## START

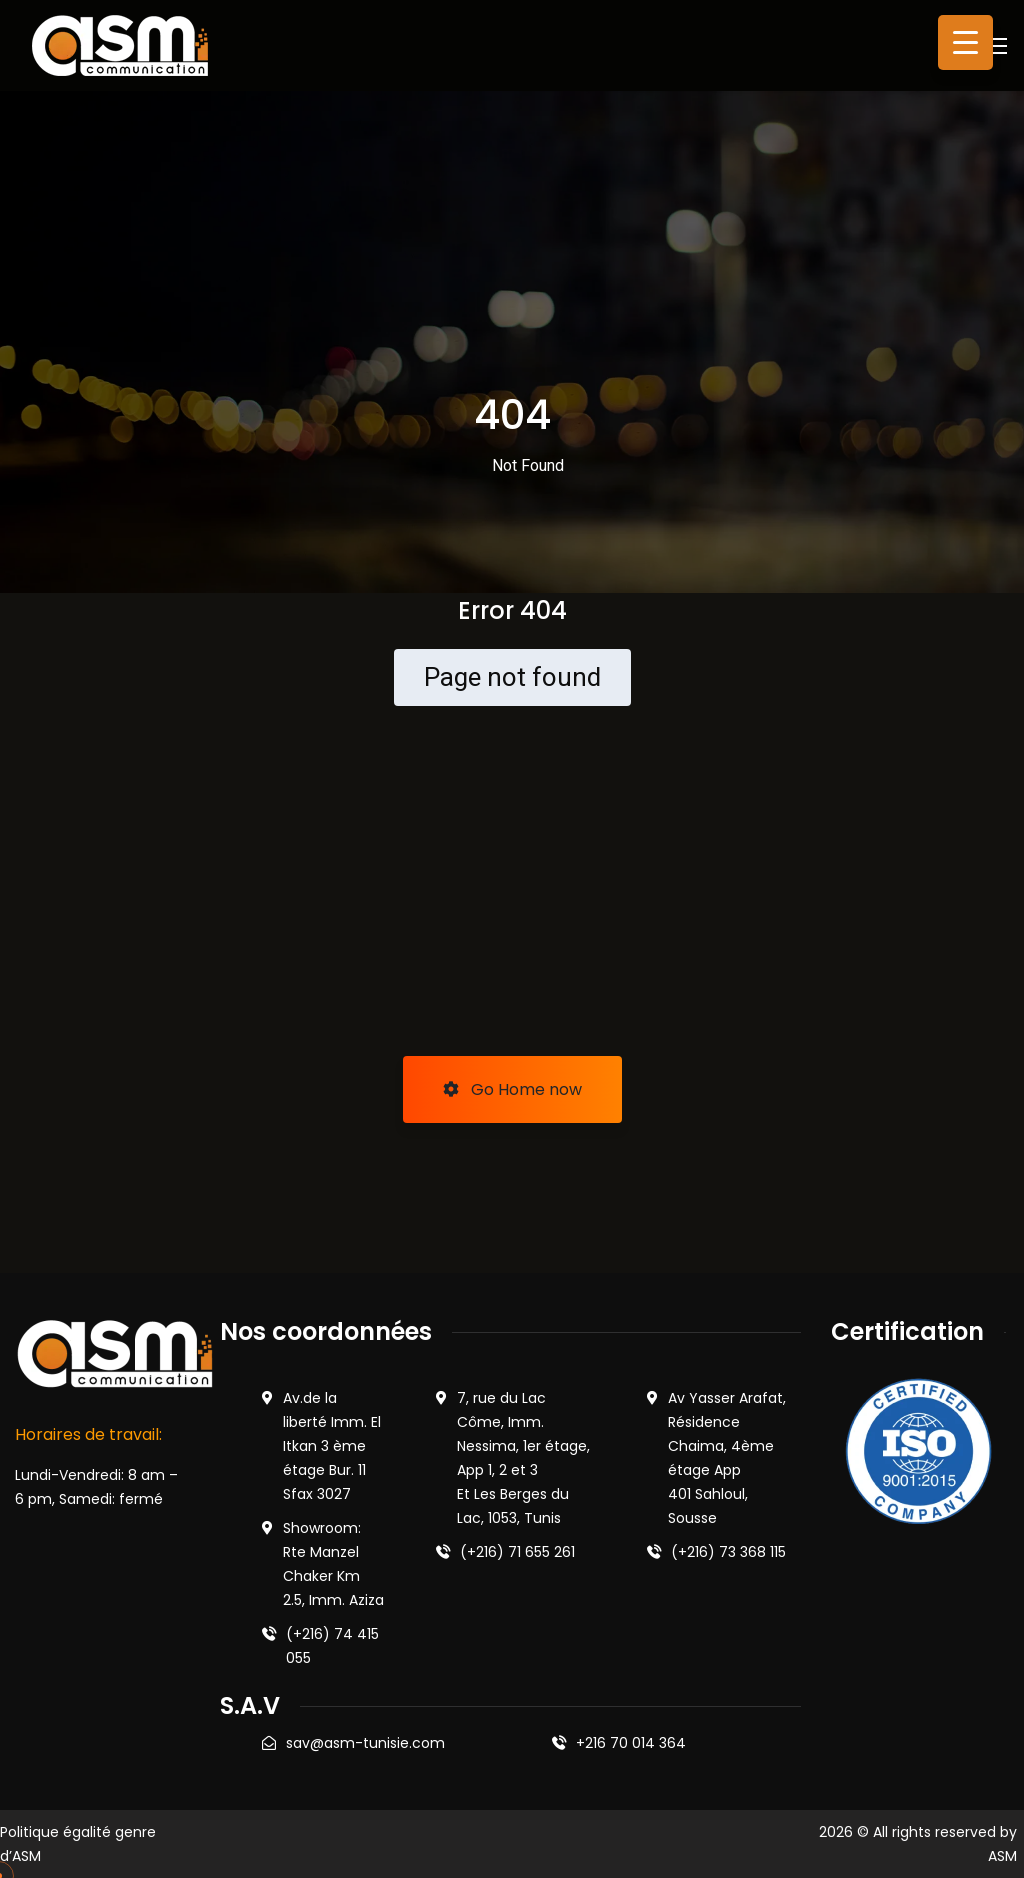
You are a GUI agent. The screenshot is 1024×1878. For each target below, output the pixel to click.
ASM (1002, 1856)
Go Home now (512, 1089)
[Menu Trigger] (965, 42)
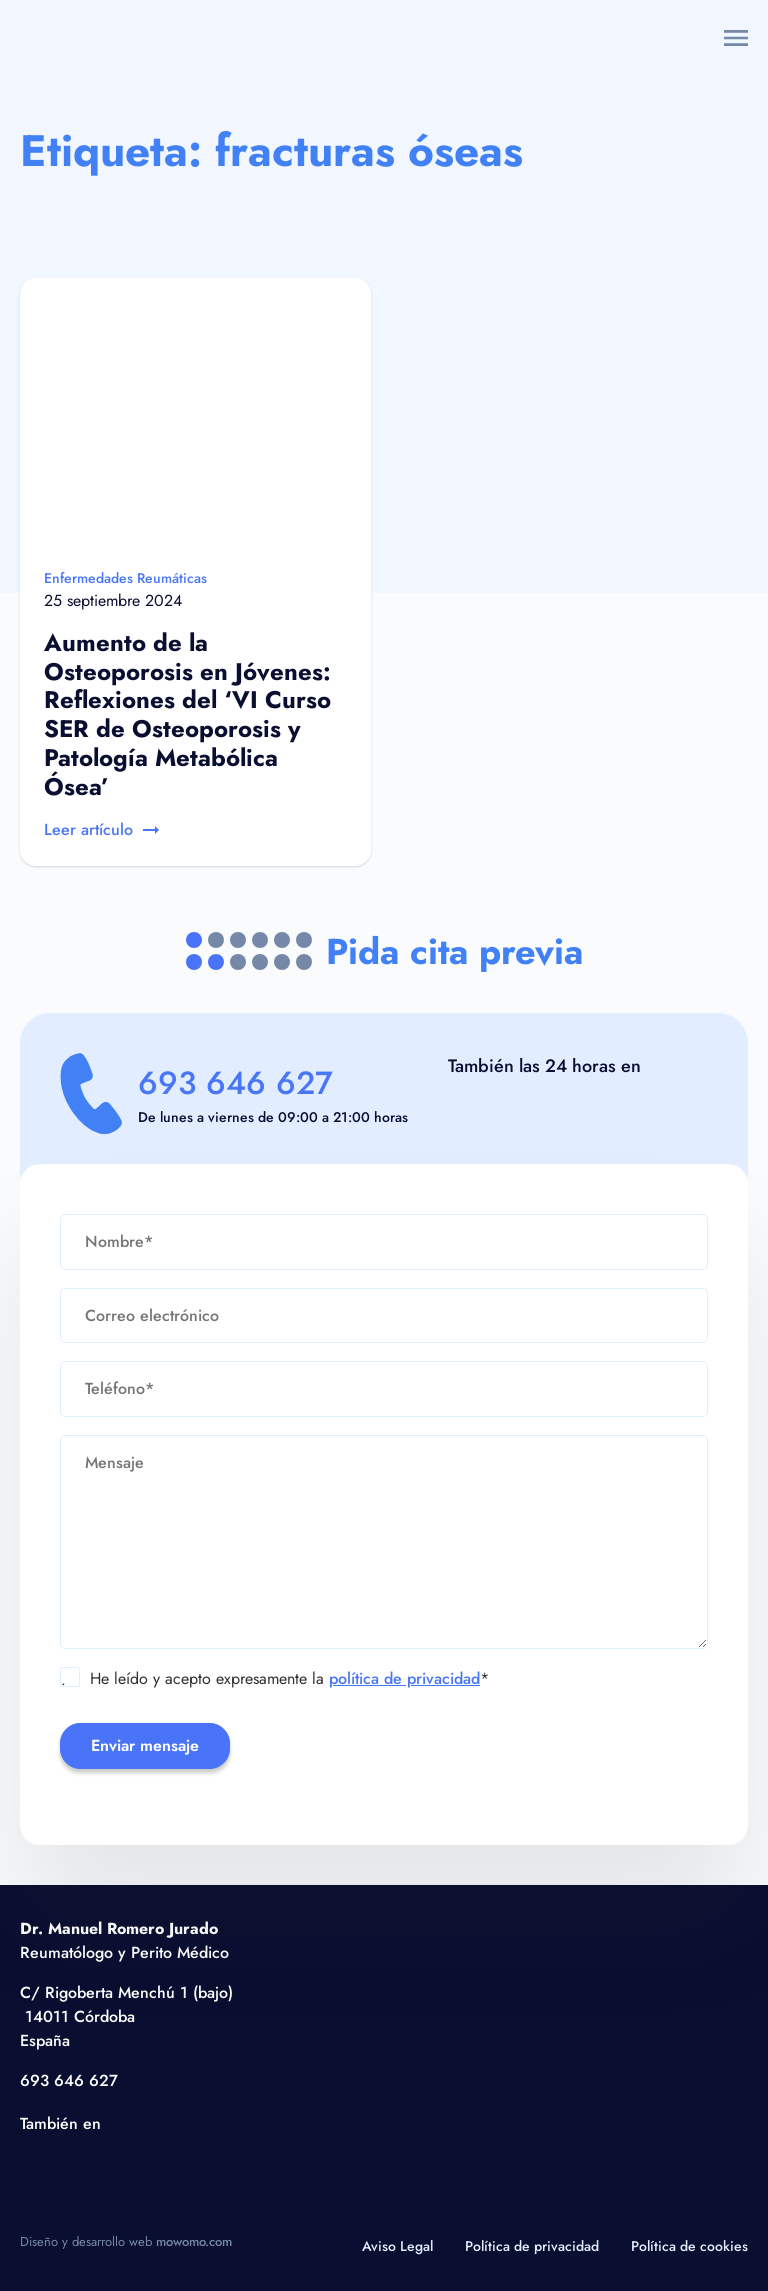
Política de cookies (689, 2246)
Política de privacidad (532, 2246)
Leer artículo (101, 829)
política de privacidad (404, 1678)
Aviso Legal (397, 2246)
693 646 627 (235, 1083)
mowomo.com (194, 2241)
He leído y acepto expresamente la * (275, 1679)
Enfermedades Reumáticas (125, 578)
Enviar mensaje (145, 1745)
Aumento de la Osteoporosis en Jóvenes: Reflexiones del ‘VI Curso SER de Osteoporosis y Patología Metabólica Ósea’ (187, 714)
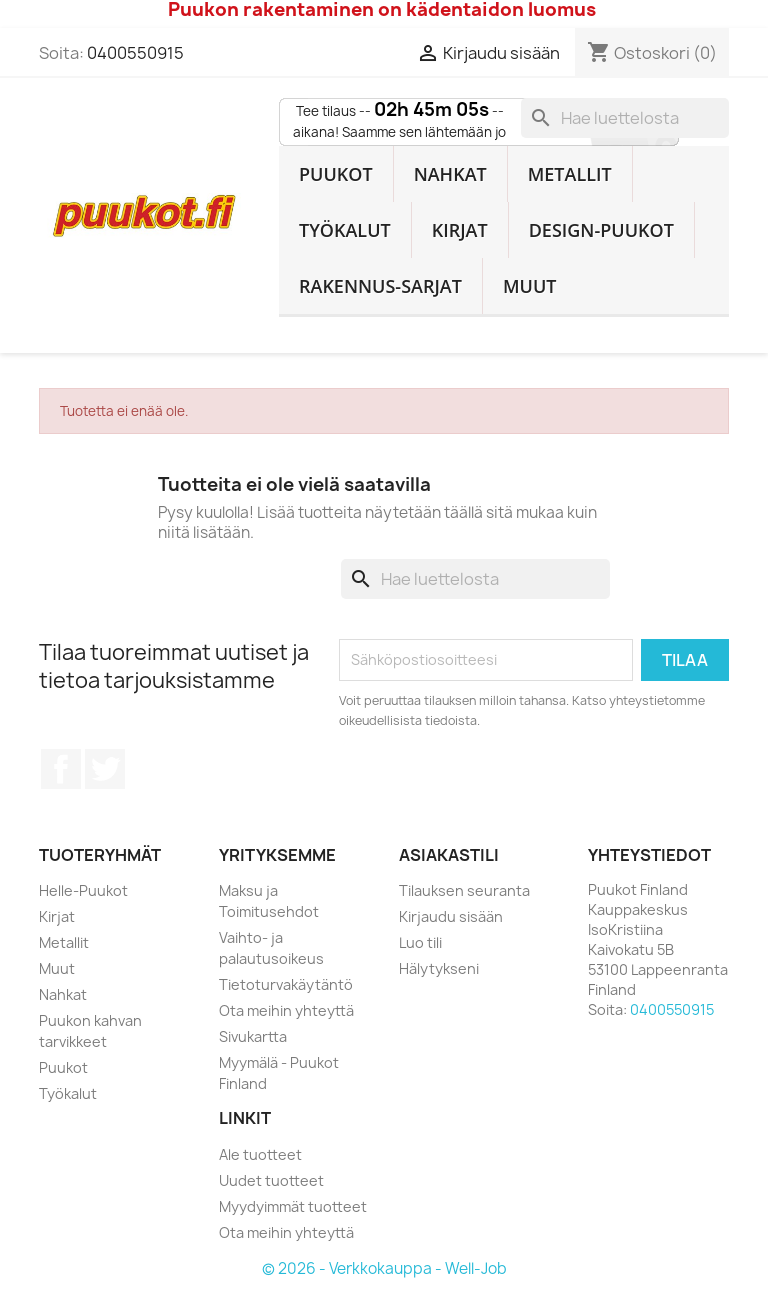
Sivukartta (253, 1036)
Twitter (105, 769)
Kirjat (460, 230)
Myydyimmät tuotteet (293, 1206)
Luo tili (420, 942)
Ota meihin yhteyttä (286, 1010)
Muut (530, 286)
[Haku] (625, 118)
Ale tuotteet (260, 1154)
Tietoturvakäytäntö (286, 984)
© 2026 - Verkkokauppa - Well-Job (384, 1268)
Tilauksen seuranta (464, 890)
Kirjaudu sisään (451, 916)
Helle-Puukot (83, 890)
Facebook (61, 769)
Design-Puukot (601, 230)
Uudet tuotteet (271, 1180)
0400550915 (135, 53)
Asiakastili (449, 855)
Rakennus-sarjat (380, 286)
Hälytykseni (439, 968)
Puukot (336, 174)
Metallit (570, 174)
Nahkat (450, 174)
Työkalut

## END

__Instructions for the task__. Can you turn every line of the entries above into a Markdown table with the columns "No." and "Line", numbering the rows and skipping blank lines? Leave the pictures out of the table.

__The output__.
| No. | Line |
|---|---|
| 1 | You are a GUI agent. The screenshot is 1024×1878. For each target below, output the pixel to click. |
| 2 | ASM (1002, 1856) |
| 3 | Go Home now (512, 1089) |
| 4 | [Menu Trigger] (965, 42) |
| 5 | Política de cookies (689, 2246) |
| 6 | Política de privacidad (532, 2246) |
| 7 | Leer artículo (101, 829) |
| 8 | política de privacidad (404, 1678) |
| 9 | Aviso Legal (397, 2246) |
| 10 | 693 646 627 (235, 1083) |
| 11 | mowomo.com (194, 2241) |
| 12 | He leído y acepto expresamente la * (275, 1679) |
| 13 | Enfermedades Reumáticas (125, 578) |
| 14 | Enviar mensaje (145, 1745) |
| 15 | Aumento de la Osteoporosis en Jóvenes: Reflexiones del ‘VI Curso SER de Osteoporosis y Patología Metabólica Ósea’ (187, 714) |
| 16 | Sivukartta (253, 1036) |
| 17 | Twitter (105, 769) |
| 18 | Kirjat (460, 230) |
| 19 | Myydyimmät tuotteet (293, 1206) |
| 20 | Luo tili (420, 942) |
| 21 | Ota meihin yhteyttä (286, 1010) |
| 22 | Muut (530, 286) |
| 23 | [Haku] (625, 118) |
| 24 | Ale tuotteet (260, 1154) |
| 25 | Tietoturvakäytäntö (286, 984) |
| 26 | © 2026 - Verkkokauppa - Well-Job (384, 1268) |
| 27 | Tilauksen seuranta (464, 890) |
| 28 | Kirjaudu sisään (451, 916) |
| 29 | Helle-Puukot (83, 890) |
| 30 | Facebook (61, 769) |
| 31 | Design-Puukot (601, 230) |
| 32 | Uudet tuotteet (271, 1180) |
| 33 | 0400550915 (135, 53) |
| 34 | Asiakastili (449, 855) |
| 35 | Rakennus-sarjat (380, 286) |
| 36 | Hälytykseni (439, 968) |
| 37 | Puukot (336, 174) |
| 38 | Metallit (570, 174) |
| 39 | Nahkat (450, 174) |
| 40 | Työkalut |